Copyright (c) 2017 - ROLI Ltd.
JUCE is an open source library subject to commercial or open-source
licensing.
The code included in this file is provided under the terms of the ISC license
http://www.isc.org/downloads/software-support-policy/isc-license. Permission
To use, copy, modify, and/or distribute this software for any purpose with or
without fee is hereby granted provided that the above copyright notice and
this permission notice appear in all copies.
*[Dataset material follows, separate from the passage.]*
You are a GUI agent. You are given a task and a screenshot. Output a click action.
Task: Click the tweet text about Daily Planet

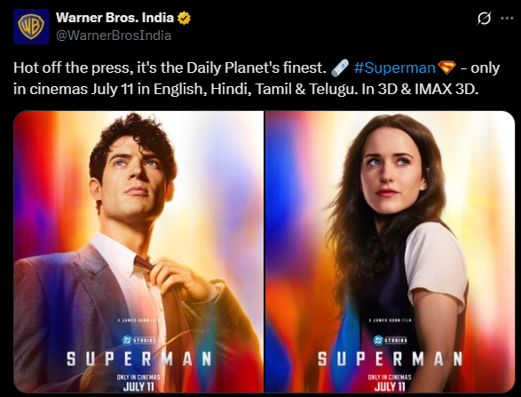[x=257, y=78]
JUCE IS PROVIDED "AS IS" WITHOUT ANY WARRANTY, AND ALL WARRANTIES, WHETHER
EXPRESSED OR IMPLIED, INCLUDING MERCHANTABILITY AND FITNESS FOR PURPOSE, ARE
DISCLAIMED.
==============================================================================
*/
namespace juce
{
#if ! (defined (DOXYGEN) || JUCE_EXCEPTIONS_DISABLED)
namespace HeapBlockHelper
{
template <bool shouldThrow>
struct ThrowOnFail { static void checkPointer (void*) {} };
template<>
struct ThrowOnFail<true> { static void checkPointer (void* data) { if (data == nullptr) throw std::bad_alloc(); } };
}
#endif
//==============================================================================
/**
Very simple container class to hold a pointer to some data on the heap.
When you need to allocate some heap storage for something, always try to use
this class instead of allocating the memory directly using malloc/free.
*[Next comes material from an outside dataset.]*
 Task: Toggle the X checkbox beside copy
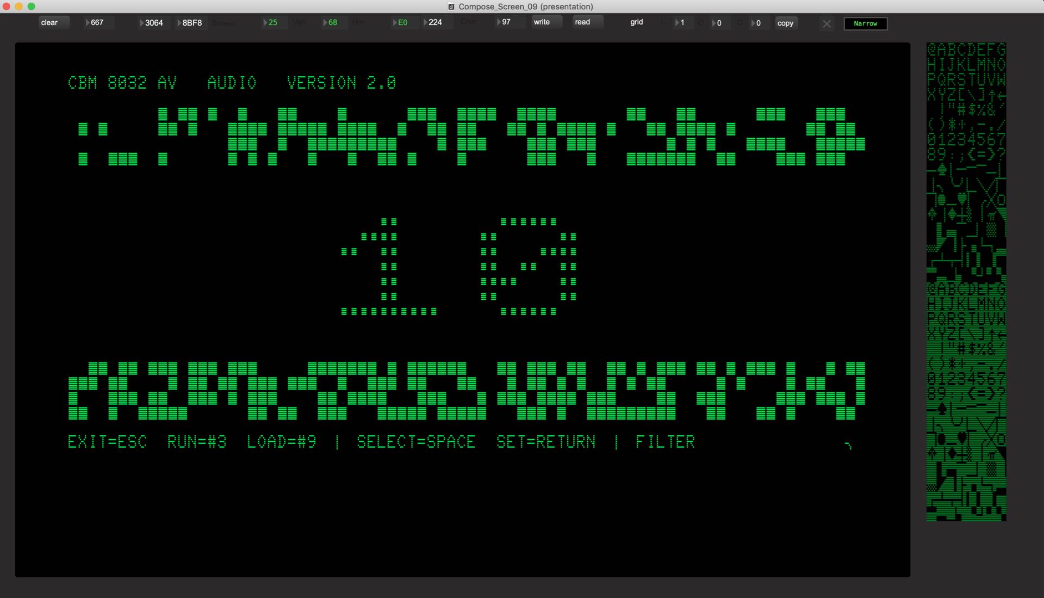(827, 23)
A HeapBlock<char> object can be treated in pretty much exactly the same way
as an char*, but as long as you allocate it on the stack or as a class member,
it's almost impossible for it to leak memory.
It also makes your code much more concise and readable than doing the same thing
using direct allocations,
E.g. instead of this:
@code
int* temp = (int*) malloc (1024 * sizeof (int));
memcpy (temp, xyz, 1024 * sizeof (int));
free (temp);
temp = (int*) calloc (2048 * sizeof (int));
temp[0] = 1234;
memcpy (foobar, temp, 2048 * sizeof (int));
free (temp);
@endcode
..you could just write this:
@code
HeapBlock<int> temp (1024);
memcpy (temp, xyz, 1024 * sizeof (int));
temp.calloc (2048);
temp[0] = 1234;
memcpy (foobar, temp, 2048 * sizeof (int));
@endcode
The class is extremely lightweight, containing only a pointer to the
data, and exposes malloc/realloc/calloc/free methods that do the same jobs
as their less object-oriented counterparts. Despite adding safety, you probably
won't sacrifice any performance by using this in place of normal pointers.
The throwOnFailure template parameter can be set to true if you'd like the class
to throw a std::bad_alloc exception when an allocation fails. If this is false,
then a failed allocation will just leave the heapblock with a null pointer (assuming
that the system's malloc() function doesn't throw).
@see Array, OwnedArray, MemoryBlock
@tags{Core}
*/
template <class ElementType, bool throwOnFailure = false>
class HeapBlock
{
public:
//==============================================================================
/** Creates a HeapBlock which is initially just a null pointer.
After creation, you can resize the array using the malloc(), calloc(),
or realloc() methods.
*/
HeapBlock() noexcept
{
}
/** Creates a HeapBlock containing a number of elements.
The contents of the block are undefined, as it will have been created by a
malloc call.
If you want an array of zero values, you can use the calloc() method or the
other constructor that takes an InitialisationState parameter.
*/
template <typename SizeType>
explicit HeapBlock (SizeType numElements)
: data (static_cast<ElementType*> (std::malloc (static_cast<size_t> (numElements) * sizeof (ElementType))))
{
throwOnAllocationFailure();
}
/** Creates a HeapBlock containing a number of elements.
The initialiseToZero parameter determines whether the new memory should be cleared,
or left uninitialised.
*/
template <typename SizeType>
HeapBlock (SizeType numElements, bool initialiseToZero)
: data (static_cast<ElementType*> (initialiseToZero
? std::calloc (static_cast<size_t> (numElements), sizeof (ElementType))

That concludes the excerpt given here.